A América Latina tem forte dependência da exportação de suas matérias-primas para a China e isso deixa a região vulnerável às flutuações de preços. Mais de 50% de suas vendas externas se limitam a três setores: cobre, ferro e soja. Essa falta de diversificação gera um conjunto de problemas, já que os preços do cobre e do ferro caíram uma porcentagem de dois dígitos nos últimos anos, enquanto os valores da soja começaram a estagnar.

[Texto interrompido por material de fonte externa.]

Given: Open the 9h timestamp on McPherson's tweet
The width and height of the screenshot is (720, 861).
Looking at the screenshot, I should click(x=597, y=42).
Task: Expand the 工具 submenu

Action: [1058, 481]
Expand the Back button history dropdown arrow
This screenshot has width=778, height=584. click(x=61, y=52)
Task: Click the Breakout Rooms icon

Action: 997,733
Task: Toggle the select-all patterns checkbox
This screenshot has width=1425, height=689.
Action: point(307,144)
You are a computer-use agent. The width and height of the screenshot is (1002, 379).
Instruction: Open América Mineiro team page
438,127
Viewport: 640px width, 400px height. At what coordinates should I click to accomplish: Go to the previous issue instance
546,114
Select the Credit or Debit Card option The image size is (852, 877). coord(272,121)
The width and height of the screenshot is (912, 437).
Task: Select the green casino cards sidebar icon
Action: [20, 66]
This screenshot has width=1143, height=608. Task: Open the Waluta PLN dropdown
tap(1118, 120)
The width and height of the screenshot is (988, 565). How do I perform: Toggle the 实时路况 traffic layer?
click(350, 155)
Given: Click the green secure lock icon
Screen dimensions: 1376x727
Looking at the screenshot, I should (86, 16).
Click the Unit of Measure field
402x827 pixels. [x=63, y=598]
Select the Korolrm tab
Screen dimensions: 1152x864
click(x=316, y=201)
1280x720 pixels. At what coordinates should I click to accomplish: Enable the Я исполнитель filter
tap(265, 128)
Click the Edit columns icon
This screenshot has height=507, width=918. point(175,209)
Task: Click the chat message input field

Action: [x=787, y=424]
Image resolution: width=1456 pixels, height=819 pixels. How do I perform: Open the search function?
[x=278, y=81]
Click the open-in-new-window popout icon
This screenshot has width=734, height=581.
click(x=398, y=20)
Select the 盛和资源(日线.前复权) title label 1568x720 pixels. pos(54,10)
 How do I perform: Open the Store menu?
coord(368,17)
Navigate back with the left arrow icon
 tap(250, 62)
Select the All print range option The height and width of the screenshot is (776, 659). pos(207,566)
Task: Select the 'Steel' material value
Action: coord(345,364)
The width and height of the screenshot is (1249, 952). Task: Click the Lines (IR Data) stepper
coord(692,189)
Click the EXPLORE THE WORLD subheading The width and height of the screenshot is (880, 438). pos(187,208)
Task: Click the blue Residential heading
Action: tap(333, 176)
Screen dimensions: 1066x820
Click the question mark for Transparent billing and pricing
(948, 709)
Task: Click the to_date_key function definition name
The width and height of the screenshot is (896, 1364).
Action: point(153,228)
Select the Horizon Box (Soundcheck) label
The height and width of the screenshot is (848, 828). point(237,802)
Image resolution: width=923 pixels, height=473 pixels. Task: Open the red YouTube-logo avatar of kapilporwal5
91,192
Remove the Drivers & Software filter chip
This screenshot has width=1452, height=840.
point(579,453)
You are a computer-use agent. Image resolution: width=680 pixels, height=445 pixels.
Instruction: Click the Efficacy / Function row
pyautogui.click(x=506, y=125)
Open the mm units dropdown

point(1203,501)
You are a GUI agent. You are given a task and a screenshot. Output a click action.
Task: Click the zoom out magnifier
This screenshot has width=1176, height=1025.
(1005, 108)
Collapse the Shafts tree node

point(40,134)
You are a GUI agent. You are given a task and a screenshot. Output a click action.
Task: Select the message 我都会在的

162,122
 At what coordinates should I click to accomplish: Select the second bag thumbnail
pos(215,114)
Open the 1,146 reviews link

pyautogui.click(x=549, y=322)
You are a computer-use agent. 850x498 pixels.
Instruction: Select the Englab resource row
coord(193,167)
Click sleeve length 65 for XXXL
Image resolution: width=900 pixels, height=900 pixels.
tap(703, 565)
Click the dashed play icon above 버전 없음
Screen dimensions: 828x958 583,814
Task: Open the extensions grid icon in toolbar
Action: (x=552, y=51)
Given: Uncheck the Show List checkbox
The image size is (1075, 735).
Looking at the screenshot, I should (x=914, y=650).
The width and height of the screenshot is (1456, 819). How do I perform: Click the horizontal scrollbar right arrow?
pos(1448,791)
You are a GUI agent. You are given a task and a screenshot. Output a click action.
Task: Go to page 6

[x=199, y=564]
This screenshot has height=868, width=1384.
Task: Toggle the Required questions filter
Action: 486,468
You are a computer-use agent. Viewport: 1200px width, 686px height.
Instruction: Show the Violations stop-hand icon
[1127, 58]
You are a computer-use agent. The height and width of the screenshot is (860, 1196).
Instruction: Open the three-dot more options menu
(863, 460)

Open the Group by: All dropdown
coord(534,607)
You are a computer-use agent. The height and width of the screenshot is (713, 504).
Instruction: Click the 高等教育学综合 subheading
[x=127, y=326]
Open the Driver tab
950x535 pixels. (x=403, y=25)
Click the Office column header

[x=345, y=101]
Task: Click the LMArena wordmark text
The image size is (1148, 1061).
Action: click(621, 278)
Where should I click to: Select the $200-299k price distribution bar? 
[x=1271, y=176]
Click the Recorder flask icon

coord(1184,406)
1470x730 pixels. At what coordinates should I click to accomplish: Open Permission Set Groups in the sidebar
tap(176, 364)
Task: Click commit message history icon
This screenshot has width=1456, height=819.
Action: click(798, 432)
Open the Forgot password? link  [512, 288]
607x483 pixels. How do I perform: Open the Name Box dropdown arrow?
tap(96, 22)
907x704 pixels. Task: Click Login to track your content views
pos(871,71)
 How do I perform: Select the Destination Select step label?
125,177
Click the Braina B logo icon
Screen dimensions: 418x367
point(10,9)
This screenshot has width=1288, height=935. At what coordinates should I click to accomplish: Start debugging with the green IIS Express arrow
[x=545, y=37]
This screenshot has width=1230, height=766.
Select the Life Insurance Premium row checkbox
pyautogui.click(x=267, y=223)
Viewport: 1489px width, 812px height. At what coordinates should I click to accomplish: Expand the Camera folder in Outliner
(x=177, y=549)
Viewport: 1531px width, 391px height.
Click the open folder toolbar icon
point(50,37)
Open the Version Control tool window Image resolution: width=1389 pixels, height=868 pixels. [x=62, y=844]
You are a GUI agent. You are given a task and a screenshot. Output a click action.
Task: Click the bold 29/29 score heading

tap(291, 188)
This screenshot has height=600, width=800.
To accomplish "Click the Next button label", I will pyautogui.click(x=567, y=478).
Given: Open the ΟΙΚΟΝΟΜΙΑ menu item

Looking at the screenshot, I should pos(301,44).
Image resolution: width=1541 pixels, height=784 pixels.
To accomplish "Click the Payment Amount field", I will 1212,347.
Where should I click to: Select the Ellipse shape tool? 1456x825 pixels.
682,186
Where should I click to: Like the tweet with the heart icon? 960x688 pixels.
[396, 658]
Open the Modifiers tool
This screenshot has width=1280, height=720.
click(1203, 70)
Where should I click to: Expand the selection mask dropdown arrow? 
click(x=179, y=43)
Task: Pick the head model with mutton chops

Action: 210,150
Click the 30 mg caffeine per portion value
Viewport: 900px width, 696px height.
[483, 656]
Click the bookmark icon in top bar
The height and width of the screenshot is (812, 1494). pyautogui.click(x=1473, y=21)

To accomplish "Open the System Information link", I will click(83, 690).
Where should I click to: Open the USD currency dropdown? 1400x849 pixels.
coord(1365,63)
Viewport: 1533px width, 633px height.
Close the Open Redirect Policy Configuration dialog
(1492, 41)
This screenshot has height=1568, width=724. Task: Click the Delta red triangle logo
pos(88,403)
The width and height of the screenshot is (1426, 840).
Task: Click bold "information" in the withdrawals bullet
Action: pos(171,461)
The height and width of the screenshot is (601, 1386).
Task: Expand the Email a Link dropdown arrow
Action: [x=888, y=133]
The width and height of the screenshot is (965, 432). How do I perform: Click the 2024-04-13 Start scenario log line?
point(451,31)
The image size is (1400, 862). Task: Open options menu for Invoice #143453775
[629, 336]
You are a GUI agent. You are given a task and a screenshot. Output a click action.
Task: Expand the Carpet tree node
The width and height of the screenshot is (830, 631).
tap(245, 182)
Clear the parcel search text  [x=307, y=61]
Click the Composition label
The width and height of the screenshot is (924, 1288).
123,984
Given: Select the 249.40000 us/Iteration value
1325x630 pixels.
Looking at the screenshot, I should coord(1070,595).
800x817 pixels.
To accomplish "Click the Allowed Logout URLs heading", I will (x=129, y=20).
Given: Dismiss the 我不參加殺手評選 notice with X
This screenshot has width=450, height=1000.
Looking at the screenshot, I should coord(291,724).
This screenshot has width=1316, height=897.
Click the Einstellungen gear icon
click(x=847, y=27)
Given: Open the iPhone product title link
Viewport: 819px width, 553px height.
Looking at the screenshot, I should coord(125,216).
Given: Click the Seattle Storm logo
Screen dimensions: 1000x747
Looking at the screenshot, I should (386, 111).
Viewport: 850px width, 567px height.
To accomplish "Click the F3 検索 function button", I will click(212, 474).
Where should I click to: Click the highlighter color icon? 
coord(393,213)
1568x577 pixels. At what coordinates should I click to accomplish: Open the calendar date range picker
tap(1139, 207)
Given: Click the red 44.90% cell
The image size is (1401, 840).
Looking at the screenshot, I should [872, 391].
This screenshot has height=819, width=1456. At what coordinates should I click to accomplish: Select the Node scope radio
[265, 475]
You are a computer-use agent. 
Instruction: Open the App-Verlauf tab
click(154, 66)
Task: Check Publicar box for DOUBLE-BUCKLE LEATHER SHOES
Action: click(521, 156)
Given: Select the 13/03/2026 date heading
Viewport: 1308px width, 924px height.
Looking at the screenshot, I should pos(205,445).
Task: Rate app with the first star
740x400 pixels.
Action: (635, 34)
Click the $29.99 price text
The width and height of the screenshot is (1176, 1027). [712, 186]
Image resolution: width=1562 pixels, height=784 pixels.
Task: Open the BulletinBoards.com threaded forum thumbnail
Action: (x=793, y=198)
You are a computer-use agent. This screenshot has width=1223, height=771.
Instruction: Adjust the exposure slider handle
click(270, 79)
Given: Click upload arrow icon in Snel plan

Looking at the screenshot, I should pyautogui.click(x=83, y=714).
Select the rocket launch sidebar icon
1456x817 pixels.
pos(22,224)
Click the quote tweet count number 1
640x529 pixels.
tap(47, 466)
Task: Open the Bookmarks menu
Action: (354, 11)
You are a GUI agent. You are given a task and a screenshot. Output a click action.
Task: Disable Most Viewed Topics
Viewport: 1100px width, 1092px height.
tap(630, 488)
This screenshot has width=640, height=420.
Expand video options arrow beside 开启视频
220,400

Além disso, esses três principais produtos de exportação se concentram em Argentina, Brasil e Chile, o que também revela a falta de diversificação regional nas vendas para a China.

Por outro lado, as exportações chinesas para a América Latina crescem tanto em volume quanto em valor, sobretudo devido à diversidade e à natureza relativamente especializada dos produtos exportados, em sua maioria procedentes do setor manufatureiro, com forte ênfase na eletrônica e nos veículos. Essas indústrias, em comparação com as matérias-primas, são muito menos propensas à volatilidade dos preços.

A consequência dessa tendência é o déficit comercial que se abriu entre América Latina e China desde 2011. Embora o volume das exportações latino-americanas venha em crescimento, a natureza fundamental de seus produtos afeta o crescimento e gera um problema na balança de pagamentos. Enquanto os preços dos produtos básicos seguirem em baixa, essa tendência se manterá ao longo de 2014.

Na medida em que a China continuar superando os Estados Unidos como principal sócio comercial da América Latina, a influência de Washington na região poderia minguar. É provável que a política externa da região seja regida no futuro próximo pela maior dependência da demanda chinesa pelos produtos básicos de exportação latino-americanos.

A China já empregou seu peso econômico para reduzir a influência política de Taiwan na América Latina. Os nacionalistas chineses veem o pequeno Estado insular como uma extensão rebelde do território chinês. Por isso os governos em Pequim procuram limitar todo apoio internacional à independência de Taiwan. Se a Organização das Nações Unidas (ONU) ou o Tribunal Penal Internacional alguma vez tratar do assunto, os chineses já têm assegurado o apoio de quase todos os países latino-americanos.

Alguns dos países de tradição de esquerda na região se voltam para a China por razões políticas, já que a veem como uma alternativa para a hegemonia dos Estados Unidos, mas, talvez, mais significativamente seja que o façam por razões econômicas. Nações produtoras de petróleo – como Venezuela, Brasil e Equador – são enormemente dependentes da economia chinesa, e Pequim exerce grande influência sobre eles por esse motivo. Assim, tendem a seguir a liderança chinesa no cenário diplomático internacional.

Um estudo recente concluiu que quanto maior for o comércio de um país com a China, mais propenso estará a votar a favor de Pequim na ONU. Isso limitará a capacidade internacional para indagar sobre a situação dos direitos humanos nesse país, e poderia significar uma grande ajuda para aqueles países em conflito que recebem o apoio de Pequim, mas não o de Washington.

Em última instância, na medida em que a China continuar a expansão de sua influência política e econômica na América Latina, é possível que Washington se sinta cada vez mais distante no que outrora qualificava de “o quintal dos fundos dos Estados Unidos”. Envolverde/IPS

* Jill Richardson é pesquisadora em comunicações da Iniciativa de Governança Econômica Mundial, da Universidade de Boston, e colaboradora do Foreign Policy In Focus. Atualmente realiza mestrado em Relações Internacionais e Comunicação. Este artigo foi publicado pela primeira vez no Foreign Policy in Focus.